I am currently reviewing a paper published in the Journal of Approximation Theory and working on proving some unresolved properties. Below are the necessary definitions and the properties themselves:
The averaged modulus of smoothness:
In order to establish approximation results for the NN operators in the above context, with respect to the $p$-norm, we need to introduce the notion of the so-called averaged modulus of smoothness.
Let $f$ be a function defined and bounded on $I=[0,1]$.

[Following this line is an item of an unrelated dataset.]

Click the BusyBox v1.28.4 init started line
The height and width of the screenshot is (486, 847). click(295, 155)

We now define the so-called local modulus of smoothness of the function $f$ of order $k \in \mathbb{N}(k \geq 1)$ at a point $x \in I$ as follows:
\begin{equation*}\omega_{k}(f, x ; \delta):=\sup \left\{\left|\Delta_{h}^{k} f(t)\right|: t, t+h k \in\left[x-\frac{k \delta}{2}, x+\frac{k \delta}{2}\right] \cap I\right\} \end{equation*}
where $0<\delta \leq 2 / k$, and
$$\Delta_{h}^{k} f(t):=\sum_{j=0}^{k}(-1)^{j+k}\binom{k}{j} f(t+j h)$$
Notice that, $\omega_{k}(f, x ; \delta)$ as a function of the variable $x$ is defined for every $x \in I$, and obviously, it turns out that:
\begin{equation*}\omega_{k}(f, \delta)=\left\|\omega_{k}(f, \cdot ; \delta)\right\|_{\infty} \tag{14}\end{equation*}
where $\omega_{k}(f, \delta)$ denotes the usual (uniform) modulus of smoothness of order $k$ .
The introduction of the above-considered averaged modulus of smoothness can be obtained from the local moduli using integral norms in (14) instead of the uniform norm, as we now show.

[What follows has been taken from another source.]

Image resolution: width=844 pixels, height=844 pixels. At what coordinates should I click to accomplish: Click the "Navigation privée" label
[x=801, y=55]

By the symbol $M(I)$ we now denote the set of all bounded and measurable functions $f: I \rightarrow \mathbb{R}$. We can state the following.
Definition 3.1. The averaged modulus of smoothness of order $k$ (or $\tau$-modulus) of a function $f \in M(I)$ is the following function of $0<\delta \leq 2 / k$ :
$$\tau_{k}(f, \delta)_{p}:=\left\|\omega_{k}(f, \cdot ; \delta)\right\|_{p}=\left\{\int_{-1}^{1}\left[\omega_{k}(f, x ; \delta)\right]^{p} d x\right\}^{1 / p}, \quad 1 \leq p<+\infty$$
The tool introduced in Definition 3.1 represents a mean of the local modulus of smoothness.
The above definition of averaged modulus of smoothness is due to Sendov and Korovkin; originally, it has been introduced in a slightly different form, and only subsequently it has been formulated as in Definition 3.1. The main peculiarity of $\tau_{k}$ is that, it allows to evaluate the increments of a given function $f$ at any fixed point $x$ in $I$, differently to the usual $L^{p}$ moduli of smoothness that are not able to consider the increments of $f$ on subsets of $I$ with null measure.
The $\tau$-modulus has five basic properties, which are analogous to the basic properties of the usual moduli of smoothness.
(a) monotonicity:
$$\tau_{k}\left(f, \delta^{\prime}\right)_{p} \leq \tau_{k}\left(f, \delta^{\prime \prime}\right)_{p}, \quad \text { for } \quad \delta^{\prime} \leq \delta^{\prime \prime}$$
(b) semi-additivity:
$$\tau_{k}(f+g, \delta)_{p} \leq \tau_{k}(f, \delta)_{p}+\tau_{k}(g, \delta)_{p}, \quad \delta>0$$
(c) a higher order modulus can be estimated by modulus of lower order, i.e.:
$$\tau_{k}(f, \delta)_{p} \leq 2 \tau_{k-1}\left(f, \frac{k}{k-1} \delta\right)_{p}, \quad \delta>0$$
(d) the modulus of order $k$ of $f$ can be estimated by the modulus of order $k-1$ of $f^{\prime}$ whenever it exists:
$$\tau_{k}(f, \delta)_{p} \leq \delta \tau_{k-1}\left(f^{\prime}, \frac{k}{k-1} \delta\right)_{p}, \quad \delta>0$$
(e) the following inequality holds:
\begin{equation*}\tau_{k}(f, n \delta)_{p} \leq(2 n)^{k+1} \tau_{k}(f, \delta)_{p}, \quad n \in \mathbb{N}, \delta>0 \end{equation*}
Can anyone provide me hints to prove above properties?.